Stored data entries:
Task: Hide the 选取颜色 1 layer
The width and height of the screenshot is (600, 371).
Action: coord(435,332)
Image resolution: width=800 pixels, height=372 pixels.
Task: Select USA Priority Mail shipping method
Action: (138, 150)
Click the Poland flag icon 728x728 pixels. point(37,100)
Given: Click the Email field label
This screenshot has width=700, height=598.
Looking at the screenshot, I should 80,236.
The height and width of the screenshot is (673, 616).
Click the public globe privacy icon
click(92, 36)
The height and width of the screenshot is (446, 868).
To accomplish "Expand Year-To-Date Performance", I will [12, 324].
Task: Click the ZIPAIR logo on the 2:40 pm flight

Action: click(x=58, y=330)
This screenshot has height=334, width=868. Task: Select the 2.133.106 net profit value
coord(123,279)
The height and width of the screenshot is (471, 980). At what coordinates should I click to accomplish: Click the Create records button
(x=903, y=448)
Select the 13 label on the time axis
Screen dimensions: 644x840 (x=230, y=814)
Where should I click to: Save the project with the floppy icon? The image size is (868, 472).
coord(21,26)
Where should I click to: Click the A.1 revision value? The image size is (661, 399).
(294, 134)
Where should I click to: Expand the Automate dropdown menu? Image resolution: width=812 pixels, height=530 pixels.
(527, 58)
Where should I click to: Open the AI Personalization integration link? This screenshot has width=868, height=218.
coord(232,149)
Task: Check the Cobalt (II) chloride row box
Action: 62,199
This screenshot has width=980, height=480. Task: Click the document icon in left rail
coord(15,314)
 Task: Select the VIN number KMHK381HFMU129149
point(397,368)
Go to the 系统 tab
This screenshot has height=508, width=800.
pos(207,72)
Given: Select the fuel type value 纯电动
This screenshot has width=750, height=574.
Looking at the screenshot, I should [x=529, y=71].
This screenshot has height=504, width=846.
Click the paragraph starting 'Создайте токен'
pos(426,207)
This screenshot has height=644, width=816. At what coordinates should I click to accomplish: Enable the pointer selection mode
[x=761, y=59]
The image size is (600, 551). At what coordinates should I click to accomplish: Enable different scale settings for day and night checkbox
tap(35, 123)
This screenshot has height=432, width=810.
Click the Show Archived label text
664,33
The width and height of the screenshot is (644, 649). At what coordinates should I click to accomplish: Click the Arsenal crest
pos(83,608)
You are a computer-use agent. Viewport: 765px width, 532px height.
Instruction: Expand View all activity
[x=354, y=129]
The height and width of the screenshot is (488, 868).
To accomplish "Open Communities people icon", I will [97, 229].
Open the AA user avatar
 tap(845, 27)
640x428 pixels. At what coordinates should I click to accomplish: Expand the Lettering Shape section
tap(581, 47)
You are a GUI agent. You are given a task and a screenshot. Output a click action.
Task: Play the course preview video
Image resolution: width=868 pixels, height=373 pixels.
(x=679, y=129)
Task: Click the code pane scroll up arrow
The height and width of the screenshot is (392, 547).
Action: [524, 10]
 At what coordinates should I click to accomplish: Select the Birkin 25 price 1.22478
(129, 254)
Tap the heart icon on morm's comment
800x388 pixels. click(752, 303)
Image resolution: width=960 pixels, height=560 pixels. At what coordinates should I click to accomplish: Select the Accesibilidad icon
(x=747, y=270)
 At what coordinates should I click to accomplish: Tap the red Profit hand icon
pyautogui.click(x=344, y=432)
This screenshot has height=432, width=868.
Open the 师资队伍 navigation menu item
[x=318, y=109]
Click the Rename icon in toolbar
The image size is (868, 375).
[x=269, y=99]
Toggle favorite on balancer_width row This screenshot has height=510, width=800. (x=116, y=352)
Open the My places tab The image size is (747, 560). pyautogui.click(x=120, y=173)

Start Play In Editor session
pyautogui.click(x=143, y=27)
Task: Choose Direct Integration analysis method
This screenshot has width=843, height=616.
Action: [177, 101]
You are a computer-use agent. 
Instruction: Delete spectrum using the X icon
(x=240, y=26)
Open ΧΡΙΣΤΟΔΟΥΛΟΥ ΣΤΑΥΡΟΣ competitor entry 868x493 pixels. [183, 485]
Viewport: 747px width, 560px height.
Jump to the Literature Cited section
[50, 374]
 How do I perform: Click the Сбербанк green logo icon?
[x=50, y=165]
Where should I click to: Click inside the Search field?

→ **Problem to solve**: Above are the records; from them, give again exactly the lines from the one containing "This screenshot has height=334, width=868." to the one containing "You are a GUI", both lines included, and nothing more.

→ **Problem solution**:
This screenshot has height=334, width=868. Task: Select the 2.133.106 net profit value
coord(123,279)
The height and width of the screenshot is (471, 980). At what coordinates should I click to accomplish: Click the Create records button
(x=903, y=448)
Select the 13 label on the time axis
Screen dimensions: 644x840 (x=230, y=814)
Where should I click to: Save the project with the floppy icon? The image size is (868, 472).
coord(21,26)
Where should I click to: Click the A.1 revision value? The image size is (661, 399).
(294, 134)
Where should I click to: Expand the Automate dropdown menu? Image resolution: width=812 pixels, height=530 pixels.
(527, 58)
Where should I click to: Open the AI Personalization integration link? This screenshot has width=868, height=218.
coord(232,149)
Task: Check the Cobalt (II) chloride row box
Action: 62,199
This screenshot has width=980, height=480. Task: Click the document icon in left rail
coord(15,314)
 Task: Select the VIN number KMHK381HFMU129149
point(397,368)
Go to the 系统 tab
This screenshot has height=508, width=800.
pos(207,72)
Given: Select the fuel type value 纯电动
This screenshot has width=750, height=574.
Looking at the screenshot, I should [x=529, y=71].
This screenshot has height=504, width=846.
Click the paragraph starting 'Создайте токен'
pos(426,207)
This screenshot has height=644, width=816. At what coordinates should I click to accomplish: Enable the pointer selection mode
[x=761, y=59]
The image size is (600, 551). At what coordinates should I click to accomplish: Enable different scale settings for day and night checkbox
tap(35, 123)
This screenshot has height=432, width=810.
Click the Show Archived label text
664,33
The width and height of the screenshot is (644, 649). At what coordinates should I click to accomplish: Click the Arsenal crest
pos(83,608)
You are a computer-use agent. Viewport: 765px width, 532px height.
Instruction: Expand View all activity
[x=354, y=129]
The height and width of the screenshot is (488, 868).
To accomplish "Open Communities people icon", I will [97, 229].
Open the AA user avatar
 tap(845, 27)
640x428 pixels. At what coordinates should I click to accomplish: Expand the Lettering Shape section
tap(581, 47)
You are a GUI agent. You are given a task and a screenshot. Output a click action.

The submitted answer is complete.